Infine, non turba, nemmeno il fatto che l'art. 8 della l. 890/1982, espressamente preveda nell'avviso del tentativo di notifica: «[… ]l'avvertimento che la notificazione si ha comunque per eseguita trascorsi dieci giorni dalla data di spedizione della lettera raccomandata […]»; così come che la notifica s'intende avvenuta e l'avviso di ricevimento sia rispedito al mittente: «Trascorsi dieci giorni dalla data di spedizione della lettera raccomandata, di cui al comma 4, senza che il destinatario o un suo incaricato ne abbia curato il ritiro …»; giacché ciò è puramente funzionale allo specifico meccanismo della “compiuta giacenza”, previsto dalla norma quale strumento di conoscenza legale dell'atto (per altro assai discutibile in sede penale, perché si risolve spesso una fictio iuris), e non rappresenta un tentativo ulteriore di garantire una conoscenza diretta ed effettiva dello stesso, quale è, invece, la previsione del precedente art. 7, ossia si tratta di due previsioni aventi una ratio chiaramente diversa, per cui non ha senso ondeggiare tra di esse per trarne un risultato ermeneutico che, alla fine, non può che essere illogico, sia sul piano giuridico che su quello cartesiano.

In conclusione

Naturalmente, tutte queste problematiche, ma pure tutto il “divertimento” analitico dei legulei, sarebbero risolte ab imis se il legislatore facesse fino in fondo il suo dovere, evitando aporie ed ambiguità normative, che, alla fine, si risolvono in una delega di completamento all'Autorità giudiziaria, salvo, poi, lamentarsi del largo utilizzo che questa ne fa, trasformando la propria fisiologica discrezionalità vincolata, in una patologica discrezionalità assoluta e, come tale, incompatibile con un sistema in cui non si ammette la giurisprudenza creativa del diritto, in concorso con l'ordinario iter legislativo.
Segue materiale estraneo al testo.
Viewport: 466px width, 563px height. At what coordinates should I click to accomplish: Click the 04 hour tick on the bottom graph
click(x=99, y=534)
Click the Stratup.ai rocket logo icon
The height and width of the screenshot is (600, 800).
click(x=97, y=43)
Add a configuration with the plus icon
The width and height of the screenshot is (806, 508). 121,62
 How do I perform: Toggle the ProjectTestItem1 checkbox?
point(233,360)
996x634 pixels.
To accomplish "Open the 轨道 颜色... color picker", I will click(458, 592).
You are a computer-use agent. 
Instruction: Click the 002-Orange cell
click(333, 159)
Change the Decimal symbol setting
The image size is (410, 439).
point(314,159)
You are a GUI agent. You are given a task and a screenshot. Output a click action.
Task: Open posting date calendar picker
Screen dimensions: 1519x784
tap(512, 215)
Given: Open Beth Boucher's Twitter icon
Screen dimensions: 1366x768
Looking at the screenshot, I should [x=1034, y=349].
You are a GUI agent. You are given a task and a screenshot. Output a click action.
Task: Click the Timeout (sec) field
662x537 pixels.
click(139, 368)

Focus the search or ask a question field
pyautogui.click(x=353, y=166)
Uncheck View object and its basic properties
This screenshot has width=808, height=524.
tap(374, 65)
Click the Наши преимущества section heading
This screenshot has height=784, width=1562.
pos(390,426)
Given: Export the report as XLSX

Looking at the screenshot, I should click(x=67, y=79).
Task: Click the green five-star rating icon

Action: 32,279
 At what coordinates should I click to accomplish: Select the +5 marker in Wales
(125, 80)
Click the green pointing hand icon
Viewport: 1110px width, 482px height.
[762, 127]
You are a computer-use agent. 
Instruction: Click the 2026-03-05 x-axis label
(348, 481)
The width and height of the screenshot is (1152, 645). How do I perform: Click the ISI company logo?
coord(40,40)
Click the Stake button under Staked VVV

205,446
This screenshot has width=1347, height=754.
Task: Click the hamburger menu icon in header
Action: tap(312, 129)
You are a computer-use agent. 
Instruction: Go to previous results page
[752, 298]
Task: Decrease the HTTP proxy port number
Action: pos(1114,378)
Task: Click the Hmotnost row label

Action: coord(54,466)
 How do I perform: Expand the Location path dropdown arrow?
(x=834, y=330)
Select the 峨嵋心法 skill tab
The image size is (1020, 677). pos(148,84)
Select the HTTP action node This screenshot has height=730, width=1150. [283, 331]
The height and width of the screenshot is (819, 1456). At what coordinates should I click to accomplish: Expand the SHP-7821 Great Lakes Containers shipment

Ora, il legislatore, non solo dovrebbe evitare ciò, allorquando confeziona e licenzia una norma, ma dovrebbe appositamente attrezzarsi con periodici e regolari interventi per risolvere i nodi giuridici emergenti dalla pratica legale e giurisprudenziale.

Cosa vieta, infatti, che annualmente, con apposita legge che potremmo definire “legalitaria”, il legislatore, preso atto dei contrasti giurisprudenziali o della criticità normative manifestatesi nei dodici mesi precedenti, intervenga a risolverli prendendo chiaramente posizione, anziché aspettare che un indirizzo giurisprudenziale si consolidi negli anni, per poi semplicemente ratificarlo in modo puramente notarile.

Certo, ciò gioverebbe enormemente a quell'ineffabile bene che si usa invocare col nome di “certezza del diritto”, solo che atterrebbe anche alla qualità della legislazione e della giurisdizione, mentre oggi contano solo i problemi quantitativi, preferibilmente affrontabili con una logica brutalmente deflattiva.

Nello specifico problema trattato, per esempio, sarebbe costato poco aggiungere una riga e precisare espressamente il momento di decorrenza e invece niente; il legislatore, fedele ad una lunga, pigra e sciatta abitudine, ha preferito tenersi l'inchiostro nella penna, dal che l'esigenza di un intervento giurisprudenziale che vada oltre la mera ermeneusi e che, proprio per questo, dovrebbe autodisciplinarsi adottando l'indirizzo più garantista e più costituzionalmente orientato.